Dedicated groups on social media and personal visits or calls to companies in the city also remain a reliable way to find a job. Many companies post job adverts right on the doors of establishments.
Here is a list of the five most in-demand occupations in the state, based on advertisements from employers for May – June 2023.
The average salary in Florida: $44,689 per year.
Primary duties include answering customer questions, solving problems, and troubleshooting issues. These duties can be performed over the phone, through messaging platforms, in person, or a combination of other methods. Due to the variety of means available to communicate with customers, it is often possible to work from home. For customer service representatives in Florida, some of the highest-paying cities are Miami, Jacksonville, Orlando, Tampa, and Fort Lauderdale.
- English language;
- Communication skills;
- Spanish language.
The average salary: $35,232 per year.
Primary duties include serving customers and keeping the workplace clean and stocked with the right merchandise. Items sold may vary from shop to shop, and you will act as an expert in your area or department. The highest-paying cities in Florida for retail sales associates are Orlando, Miami, Ocala, and Jacksonville.
- Customer service;
- Communication skills;
- Retail sales;
- English language.
The average salary: $88,389 per year.
Real estate agents are responsible for arranging property purchases, sales and rentals. Property types may include homes, commercial properties and land. As a real estate agent, you will work closely with buyers, sellers and other agents to help people find desirable properties. Good communication, negotiation, and conflict resolution skills are essential to be successful in this position.

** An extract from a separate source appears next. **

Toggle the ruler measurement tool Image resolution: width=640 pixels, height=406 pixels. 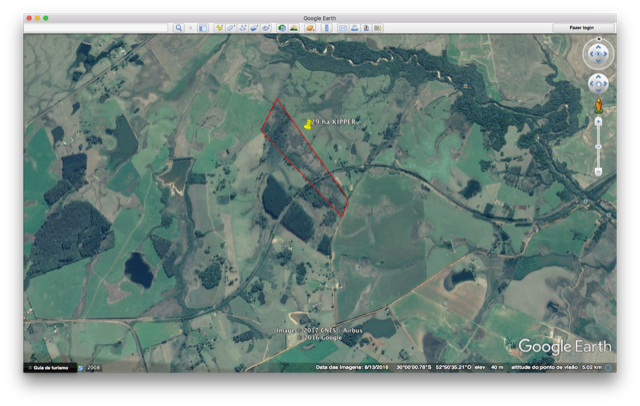(x=325, y=28)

The average salary in Florida: $82,446.
The role of a truck driver may suit you if you are reliable, detail-oriented, and safety-conscious. Your responsibilities include delivering products to customers promptly. You will need to be adaptable, as driving conditions can be unpredictable. Special licences may be required. Some of the highest-paying cities in Florida for truck drivers include Fort Lauderdale, Miami, West Palm Beach, Orlando, and Tampa.
- Commercial driving;
- Lorry driving.
The average salary in Florida: $56,429 per year.
Many registered nurses work full-time and often have to work overtime as well. In addition to their base salary, nurses receive an average of $10,530 per year in overtime pay. Some of the highest-paying cities in the state for registered nurses include Orlando, Pensacola, Miami, Fort Myers, and Tampa. The duties of registered nurses vary depending on the work environment but often include:
- Performing and interpreting medical tests to assess a patient's health.
- Explaining medical findings to patients.
- Performing medical procedures.
- Communication skills;
- Familiarity with patient care techniques;
- Critical intensive care;
- Documentation analysis.
Other popular and high-demand occupations in Florida include massage therapists, beauty industry professionals, nail stylists and hairdressers, personal trainers, hotel employees, IT specialists, restaurant workers, pilots, captains of marine vessels, including yachts and boats, and other professionals. In short, the only way to be left without a work contract in the Sunshine State is to be completely unwilling to work!